Given problem 1 —
Answer these questions from the problem thread.
(a) Which competition and problem number does the problem thread give as its source?
(b) Which prime does the reply offer as an example?
(c) According to the reply, what is the only possible number of divisors?

Let $p$ be a prime number such that $\frac{28^p-1}{2p^2+2p+1}$ is an integer. Find all possible values of number of divisors of $2p^2+2p+1$.
Problem
Source: Turkey National Mathematical Olympiad 2020 P4
Tags: number theory, prime numbers, number theory proposed
electrovector
08.03.2021 15:26
Only possible value is $2$. Take $p=7$.
Let's take a prime $q$ such that $q|2p^2+2p+1$ and clearly $q| 28^p-1$. It is clear that $q \equiv 1 \pmod{4}$. Thus $gcd(28, q)=1$ and $28^{q-1} \equiv 1 \pmod{q}$. We can easily find that $ord_q(28)$ must be either $p$ or $1$. However if order equals to $1$ we will have $q=3$, contradiction. So order must be $p$ and $p|q-1 \Rightarrow q \ge p+1$. For some $q$ prime if we had $v_q(2p^2+2p+1) \ge 3$, $2p^2+2p+1$ would be greater than $(p+1)^3$ which clearly results in a contradiction. From the same reason we can find that $2p^2+2p+1$ cannot have more than $3$ distinct prime divisors. So we are left with cases $2p^2+2p+1=qr$, $2p^2+2p+1=q^2$ and $2p^2+2p+1=q$ where $q$ and $r$ are distinct primes. For $2p^2+2p+1=q$ we have already found an equality case. If $2p^2+2p+1=q^2$, since we can write $q=pk+1$, we would have $2p^2+2p+1=(pk+1)^2=p^2k^2+2pk+1 \Rightarrow 2p+2=pk^2+2k$. It can be easily seen that $k$ must be $1$ and this gives us a contradiction as well. Hence we are left with case $2p^2+2p+1=qr$ and because of same reasoning, we have $2p^2+2p+1 =(pk+1)(pm+1) =p^2mk+p(m+k)+1 \Rightarrow 2p+2=pmk+m+k$. Because $q$ and $r$ are distinct, we have $m$ and $k$ are distinct too and this gives the final contradiction and finishes the problem.

Extracted records —
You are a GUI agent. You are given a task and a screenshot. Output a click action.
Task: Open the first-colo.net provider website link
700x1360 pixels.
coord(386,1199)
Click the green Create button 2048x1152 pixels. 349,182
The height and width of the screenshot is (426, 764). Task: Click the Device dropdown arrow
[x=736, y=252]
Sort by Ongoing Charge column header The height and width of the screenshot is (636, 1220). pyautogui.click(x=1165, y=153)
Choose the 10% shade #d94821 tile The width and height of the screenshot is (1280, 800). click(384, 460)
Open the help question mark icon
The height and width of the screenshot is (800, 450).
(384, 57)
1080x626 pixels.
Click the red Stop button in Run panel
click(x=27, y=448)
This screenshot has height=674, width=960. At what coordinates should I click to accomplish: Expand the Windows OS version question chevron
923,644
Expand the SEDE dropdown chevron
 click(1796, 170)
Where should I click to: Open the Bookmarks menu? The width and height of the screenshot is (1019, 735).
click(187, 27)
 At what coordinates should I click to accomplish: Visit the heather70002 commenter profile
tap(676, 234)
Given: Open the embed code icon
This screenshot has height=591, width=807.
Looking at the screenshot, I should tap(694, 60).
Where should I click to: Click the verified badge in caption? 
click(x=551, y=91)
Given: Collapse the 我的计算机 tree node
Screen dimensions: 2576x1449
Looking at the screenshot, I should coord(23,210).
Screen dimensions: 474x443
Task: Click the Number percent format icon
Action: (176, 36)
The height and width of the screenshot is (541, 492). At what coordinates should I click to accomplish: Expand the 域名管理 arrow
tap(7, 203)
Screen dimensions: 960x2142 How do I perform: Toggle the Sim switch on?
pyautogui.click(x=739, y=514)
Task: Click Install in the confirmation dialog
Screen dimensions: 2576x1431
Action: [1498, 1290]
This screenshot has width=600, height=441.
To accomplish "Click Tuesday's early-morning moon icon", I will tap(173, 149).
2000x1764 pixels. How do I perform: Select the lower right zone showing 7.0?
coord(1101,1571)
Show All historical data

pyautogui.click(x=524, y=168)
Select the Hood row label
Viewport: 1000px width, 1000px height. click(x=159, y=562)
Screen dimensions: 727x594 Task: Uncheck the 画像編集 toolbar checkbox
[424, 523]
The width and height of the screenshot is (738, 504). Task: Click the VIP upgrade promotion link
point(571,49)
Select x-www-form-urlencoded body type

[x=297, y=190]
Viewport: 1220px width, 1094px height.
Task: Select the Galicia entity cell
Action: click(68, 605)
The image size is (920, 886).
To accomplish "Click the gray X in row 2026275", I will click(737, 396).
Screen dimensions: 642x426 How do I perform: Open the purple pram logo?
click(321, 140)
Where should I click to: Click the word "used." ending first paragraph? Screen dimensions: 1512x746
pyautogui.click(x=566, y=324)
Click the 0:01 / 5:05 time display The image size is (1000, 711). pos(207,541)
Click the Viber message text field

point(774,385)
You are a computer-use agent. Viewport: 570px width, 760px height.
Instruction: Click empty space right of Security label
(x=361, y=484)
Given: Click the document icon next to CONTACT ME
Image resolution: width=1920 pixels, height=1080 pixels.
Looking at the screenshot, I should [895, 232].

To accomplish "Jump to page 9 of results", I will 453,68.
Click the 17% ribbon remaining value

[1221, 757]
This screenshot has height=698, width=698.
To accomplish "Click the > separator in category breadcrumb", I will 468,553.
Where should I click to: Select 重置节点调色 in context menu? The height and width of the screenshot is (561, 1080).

Given problem 2 — In the records, replace "separator" with "divider" throughout the stretch from the line containing "This screenshot has height=698, width=698." through the end of the records, leaving everything else unchanged.

Worked solution 1 —
(a) Turkey National Mathematical Olympiad 2020, P4
(b) $p=7$
(c) $2$

Worked solution 2 —
This screenshot has height=698, width=698.
To accomplish "Click the > divider in category breadcrumb", I will 468,553.
Where should I click to: Select 重置节点调色 in context menu? The height and width of the screenshot is (561, 1080).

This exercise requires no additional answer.